Greatest sum of average of partitions in JavaScript

We are required to write a JavaScript function that takes in an array of numbers, arr, as the first argument, and a number, num, (num ? size of arr), as the second argument.

Our function should partition the array arr into at most num adjacent (non-empty) groups in such a way that we leave no element behind. From all such partitions, our function should pick that partition where the sum of averages of all the groups is the greatest.

Problem Statement

Given an array and a maximum number of partitions, find the partition that maximizes the sum of averages of all groups.

Input:

const arr = [10, 2, 3, 4, 10];
const num = 3;

Expected Output:

23

Explanation:

If we partition the array like this: [10], [2, 3, 4], [10]

The sum of averages will be: 10 + (2+3+4)/3 + 10 = 10 + 3 + 10 = 23

Solution Using Dynamic Programming

This problem can be solved using dynamic programming. We'll use a recursive approach with memoization to find the optimal partitioning.

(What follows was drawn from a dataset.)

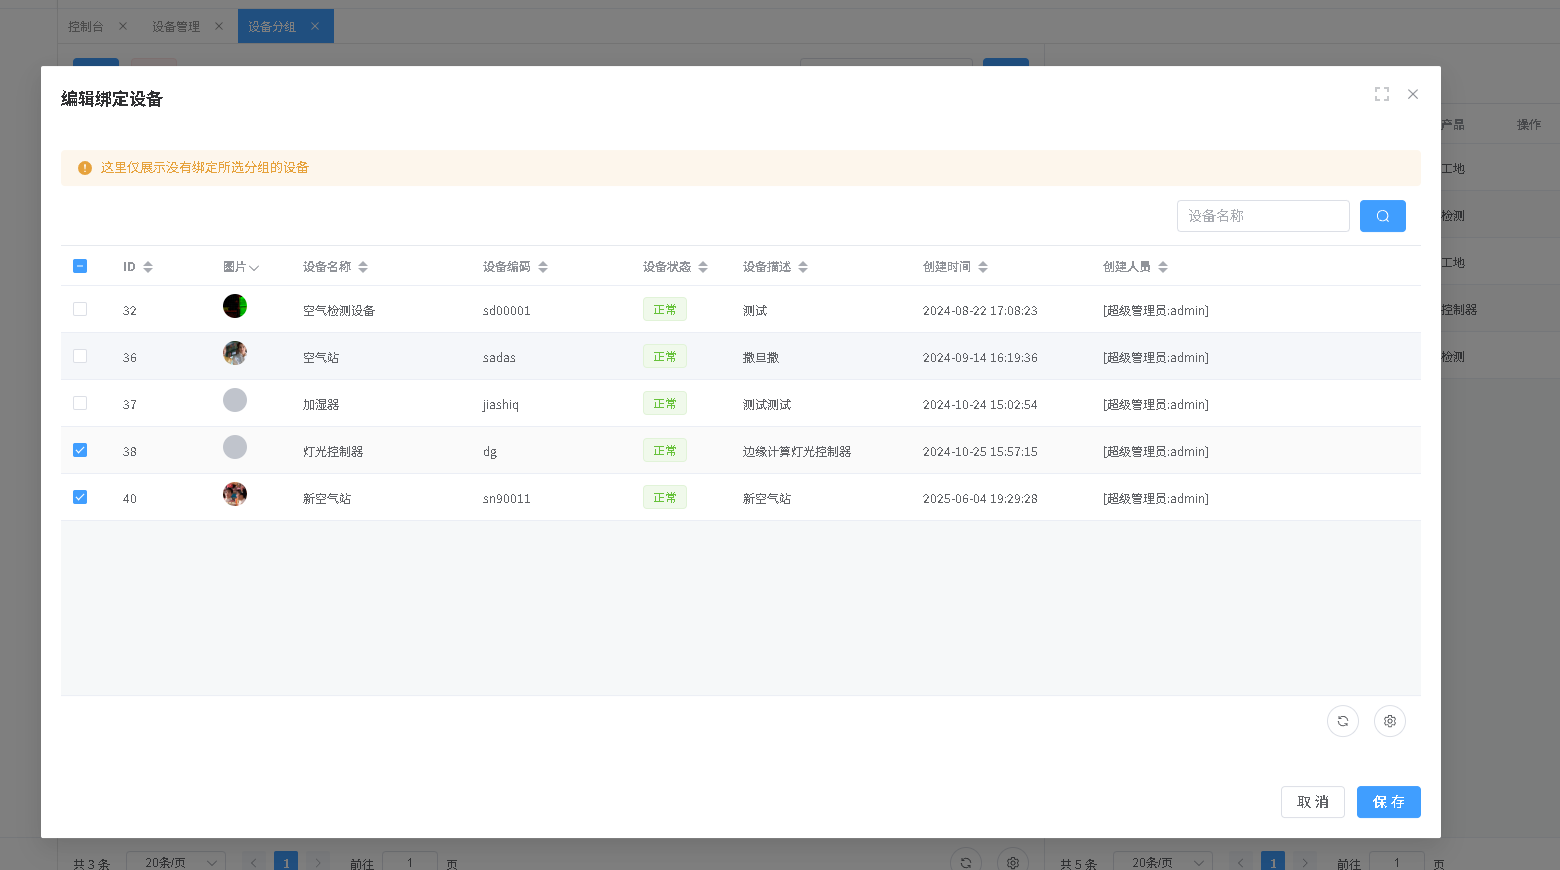Sort by the 创建人员 column
This screenshot has width=1560, height=870.
pos(1163,267)
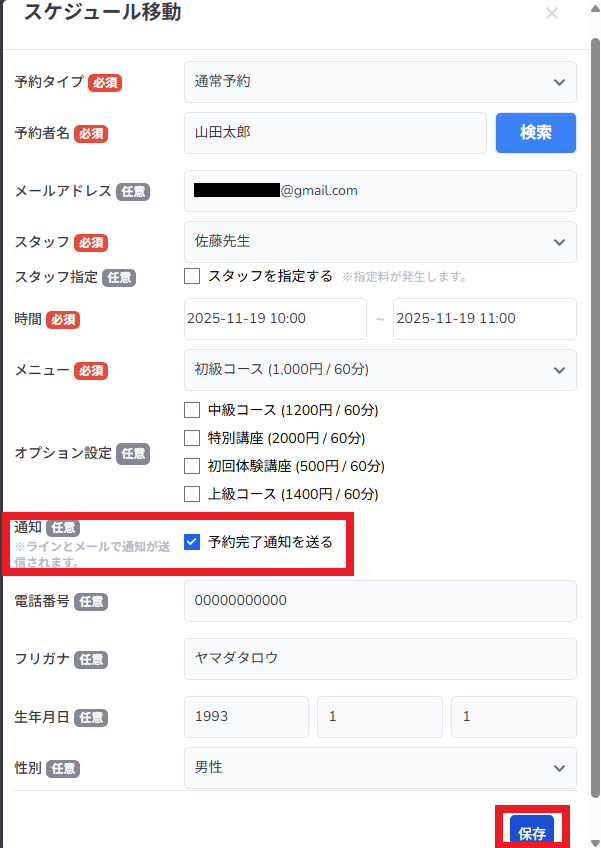Tick the 上級コース option

[193, 494]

const arr = [10, 2, 3, 4, 10];
const num = 3;

const greatestSum = (arr, k) => {
    const n = arr.length;
    
    // Prefix sum for quick range sum calculation
    const prefixSum = new Array(n + 1).fill(0);
    for (let i = 0; i < n; i++) {
        prefixSum[i + 1] = prefixSum[i] + arr[i];
    }
    
    // Helper function to get sum of subarray
    const getSum = (start, end) => {
        return prefixSum[end + 1] - prefixSum[start];
    };
    
    // DP table: dp[i][j] = maximum sum using at most j groups for first i elements
    const dp = Array(n + 1).fill(null).map(() => Array(k + 1).fill(-Infinity));
    
    // Base case: 0 elements with 0 groups = 0
    dp[0][0] = 0;
    
    for (let i = 1; i <= n; i++) {
        for (let groups = 1; groups <= Math.min(i, k); groups++) {
            // Try all possible positions for the last group
            for (let start = groups - 1; start < i; start++) {
                if (dp[start][groups - 1] !== -Infinity) {
                    const groupSum = getSum(start, i - 1);
                    const groupAvg = groupSum / (i - start);
                    dp[i][groups] = Math.max(dp[i][groups], dp[start][groups - 1] + groupAvg);
                }
            }
        }
    }
    
    // Find maximum among all possible number of groups
    let result = -Infinity;
    for (let groups = 1; groups <= k; groups++) {
        result = Math.max(result, dp[n][groups]);
    }
    
    return result;
};

console.log(greatestSum(arr, num));

23

Step-by-Step Breakdown

1. Prefix Sum: We create a prefix sum array to quickly calculate the sum of any subarray.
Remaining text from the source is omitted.